» **WHAT YOU NEED TO DO**:
1. Reproduce, word for word, the stretch of the Robin Gibb article that starts with "Gibb, 62, has" and ends with "of the ship.".
2. Carry on the article about Robin Gibb waking from his coma, starting after its last sentence.

» **EXERCISE TEXT**:
+ + + + + + +
Bee Gees star Robin Gibb has regained consciousness after more than a week in a coma, the BBC reports.
Gibb, 62, has been hospitalized with pneumonia recently after a series of recent illnesses and surgeries. In January, Gibb published an essay in London’s Daily Mail newspaper revealing that he had been battling colon and liver cancer, but as recently as last month he said the disease was in remission.
Then he underwent another intestinal surgery in late March, and word that he had lapsed into a coma came as he was unable to attend last Tuesday’s London premiere of his classical work Titanic Requiem, which was written in memory of the 100th anniversary of the sinking of the ship.
Many fans feared the ’70s pop star was near death, but publicist Doug Wright now tells the BBC that Gibb is awake and able to nod and communicate with his family.
+ + + + + + +
» **LISTED RECORDS**:
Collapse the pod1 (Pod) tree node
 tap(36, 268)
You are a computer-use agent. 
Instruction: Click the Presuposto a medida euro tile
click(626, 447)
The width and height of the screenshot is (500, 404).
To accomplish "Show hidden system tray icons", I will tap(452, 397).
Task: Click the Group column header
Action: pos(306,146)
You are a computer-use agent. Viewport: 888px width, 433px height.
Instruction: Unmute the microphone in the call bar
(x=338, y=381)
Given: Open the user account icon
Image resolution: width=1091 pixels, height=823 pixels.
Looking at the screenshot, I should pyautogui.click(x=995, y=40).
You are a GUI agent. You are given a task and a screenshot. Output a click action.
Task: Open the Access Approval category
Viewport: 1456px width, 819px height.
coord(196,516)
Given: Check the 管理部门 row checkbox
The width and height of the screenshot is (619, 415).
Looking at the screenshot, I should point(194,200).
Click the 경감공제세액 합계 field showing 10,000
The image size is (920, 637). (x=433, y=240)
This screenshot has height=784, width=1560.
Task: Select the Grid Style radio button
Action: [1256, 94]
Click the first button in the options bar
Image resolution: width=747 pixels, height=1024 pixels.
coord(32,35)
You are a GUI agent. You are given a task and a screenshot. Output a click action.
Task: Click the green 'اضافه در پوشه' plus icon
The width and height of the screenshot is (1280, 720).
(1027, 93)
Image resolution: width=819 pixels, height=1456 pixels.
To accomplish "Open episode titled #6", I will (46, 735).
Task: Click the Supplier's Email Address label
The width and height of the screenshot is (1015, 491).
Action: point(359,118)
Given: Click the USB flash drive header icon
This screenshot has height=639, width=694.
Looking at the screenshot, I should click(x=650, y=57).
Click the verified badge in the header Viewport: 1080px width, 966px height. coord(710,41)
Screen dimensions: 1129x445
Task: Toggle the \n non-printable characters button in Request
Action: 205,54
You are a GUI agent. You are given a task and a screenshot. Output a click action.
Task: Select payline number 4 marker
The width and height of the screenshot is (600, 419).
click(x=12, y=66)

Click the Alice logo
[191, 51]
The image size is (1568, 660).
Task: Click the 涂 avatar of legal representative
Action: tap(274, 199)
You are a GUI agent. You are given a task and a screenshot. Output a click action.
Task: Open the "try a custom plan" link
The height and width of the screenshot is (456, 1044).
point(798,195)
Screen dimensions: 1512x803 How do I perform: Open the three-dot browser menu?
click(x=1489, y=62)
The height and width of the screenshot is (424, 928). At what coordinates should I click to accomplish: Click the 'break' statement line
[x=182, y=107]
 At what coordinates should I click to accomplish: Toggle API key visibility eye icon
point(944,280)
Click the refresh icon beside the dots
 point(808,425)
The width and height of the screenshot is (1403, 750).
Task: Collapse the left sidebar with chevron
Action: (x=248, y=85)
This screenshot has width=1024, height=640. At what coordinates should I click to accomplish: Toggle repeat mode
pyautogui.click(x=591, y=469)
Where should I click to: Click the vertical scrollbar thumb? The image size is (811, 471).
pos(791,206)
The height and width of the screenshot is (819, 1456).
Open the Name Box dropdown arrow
+ + + + + + +
» **YOUR RESPONSES**:
1.
Gibb, 62, has been hospitalized with pneumonia recently after a series of recent illnesses and surgeries. In January, Gibb published an essay in London’s Daily Mail newspaper revealing that he had been battling colon and liver cancer, but as recently as last month he said the disease was in remission.
Then he underwent another intestinal surgery in late March, and word that he had lapsed into a coma came as he was unable to attend last Tuesday’s London premiere of his classical work Titanic Requiem, which was written in memory of the 100th anniversary of the sinking of the ship.

2.
Gibb and his twin brother Maurice formed the Bee Gees with older brother Barry in 1958, the year the family moved from England to Australia. As a child-singing group, they performed on television and at vacation resorts before starting their recording career in the mid-1960s. They went on to become icons of the disco era with such hits as “Night Fever,” “Stayin’ Alive,” and “More Than a Woman.” The group dissolved in 2003 after the death of Maurice at age 53 from cardiac arrest brought on by a twisted intestine.